昨日食べ切れなかったサラダを捨てた。気付けば駅前のベーカリーが開店する時刻が近付き、慌て気味にアパートを飛び出した。
昨夜食べ過ぎだったから朝食は抜こうかと思っていたのだが、結局パンをひとつトレーに置いて、イートインスペースでホットコーヒーとともに食した。『古今和歌集』の「秋歌」を全て読み、ブルース・チャトウィンの『パタゴニア』をほんの少し読む。それでも眼科医院の開院時刻にはまだ早く、スマートフォンを見たりして時間を潰す。
久々の眼科だった。スマホ対策パンフレット的なものに眼を通しつつ診察開始を待つ。眼圧を測り、視力を測る。診察。ドライアイは良くも悪くもなっていないようだ。『処方された目薬を常に1本携帯しておく』ことを心に刻む。
天気予報に裏切られた。降水確率10%のはずなのに、小雨が降っている。雲の敷き詰められた空の下を調剤薬局まで歩いていく。調剤薬局を出ても空模様は思わしくなく、傘をさした準備に抜かりの無い通行人を見て、天候の先行きを不安がる。
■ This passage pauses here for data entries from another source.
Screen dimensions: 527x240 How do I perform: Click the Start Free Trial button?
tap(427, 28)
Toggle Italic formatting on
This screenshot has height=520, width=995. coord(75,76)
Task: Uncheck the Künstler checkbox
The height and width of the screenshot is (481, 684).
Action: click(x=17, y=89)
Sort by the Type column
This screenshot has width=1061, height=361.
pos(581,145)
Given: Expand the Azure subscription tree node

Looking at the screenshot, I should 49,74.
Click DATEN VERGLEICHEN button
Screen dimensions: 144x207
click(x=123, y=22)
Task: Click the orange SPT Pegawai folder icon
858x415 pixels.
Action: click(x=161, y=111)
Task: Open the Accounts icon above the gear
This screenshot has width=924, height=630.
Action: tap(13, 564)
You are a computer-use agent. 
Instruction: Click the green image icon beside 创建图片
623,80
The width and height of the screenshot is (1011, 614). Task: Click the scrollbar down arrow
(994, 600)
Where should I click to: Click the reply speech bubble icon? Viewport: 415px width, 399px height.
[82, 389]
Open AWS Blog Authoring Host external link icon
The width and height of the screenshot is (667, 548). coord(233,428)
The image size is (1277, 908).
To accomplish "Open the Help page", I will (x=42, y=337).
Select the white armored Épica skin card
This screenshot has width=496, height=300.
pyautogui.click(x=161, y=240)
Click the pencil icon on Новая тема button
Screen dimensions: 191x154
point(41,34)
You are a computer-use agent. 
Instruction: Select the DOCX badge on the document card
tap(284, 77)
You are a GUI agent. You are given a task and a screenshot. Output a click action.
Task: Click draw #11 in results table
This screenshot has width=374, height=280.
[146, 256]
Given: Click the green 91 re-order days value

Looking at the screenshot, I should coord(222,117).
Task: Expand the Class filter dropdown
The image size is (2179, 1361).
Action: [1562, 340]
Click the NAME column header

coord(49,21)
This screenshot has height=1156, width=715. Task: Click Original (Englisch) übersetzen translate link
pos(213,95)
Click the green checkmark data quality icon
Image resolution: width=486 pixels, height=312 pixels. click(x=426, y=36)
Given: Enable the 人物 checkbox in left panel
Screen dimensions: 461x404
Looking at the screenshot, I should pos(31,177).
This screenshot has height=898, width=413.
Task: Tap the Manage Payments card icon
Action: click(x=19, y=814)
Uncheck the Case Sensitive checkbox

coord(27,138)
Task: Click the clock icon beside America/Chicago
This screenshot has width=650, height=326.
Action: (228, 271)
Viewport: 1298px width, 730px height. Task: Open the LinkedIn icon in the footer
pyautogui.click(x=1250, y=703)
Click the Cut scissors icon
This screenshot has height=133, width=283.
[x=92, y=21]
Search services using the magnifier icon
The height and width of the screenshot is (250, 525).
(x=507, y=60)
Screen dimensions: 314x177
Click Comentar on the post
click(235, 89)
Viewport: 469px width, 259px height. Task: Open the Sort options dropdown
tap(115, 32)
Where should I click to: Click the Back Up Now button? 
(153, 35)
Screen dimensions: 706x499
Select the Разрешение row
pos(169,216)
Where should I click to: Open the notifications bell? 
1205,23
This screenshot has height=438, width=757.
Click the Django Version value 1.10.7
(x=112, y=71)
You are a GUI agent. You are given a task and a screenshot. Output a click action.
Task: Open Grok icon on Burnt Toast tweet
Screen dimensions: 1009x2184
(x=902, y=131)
成り行きのように児童センターに向かい、図書室の奥に歩を進める。漫画版『更級日記』を読む。子どもの古典の学習向けに描かれた漫画であり、学校図書室や公共図書館の児童コーナーにはよく配架されている。岩波文庫の「原作」もいちおう通読したのだが、当然のごとく学習漫画にリライトされたもののほうが頭に入って来やすい。『そうか、菅原孝標女はこんな人生を送ったのか……』と、「原作」既読者ならば把握しておかねばならないことを初めて把握したあとで、これまた学習漫画スタイルで作られた西洋美術史の本を棚から抜き出す。
市立図書館。『源氏物語』。「蛍」。いわゆる「玉鬘十帖」のうちのひとつである。菅原孝標女が恋い焦がれた物語の0.001%程度のエッセンスを味わう。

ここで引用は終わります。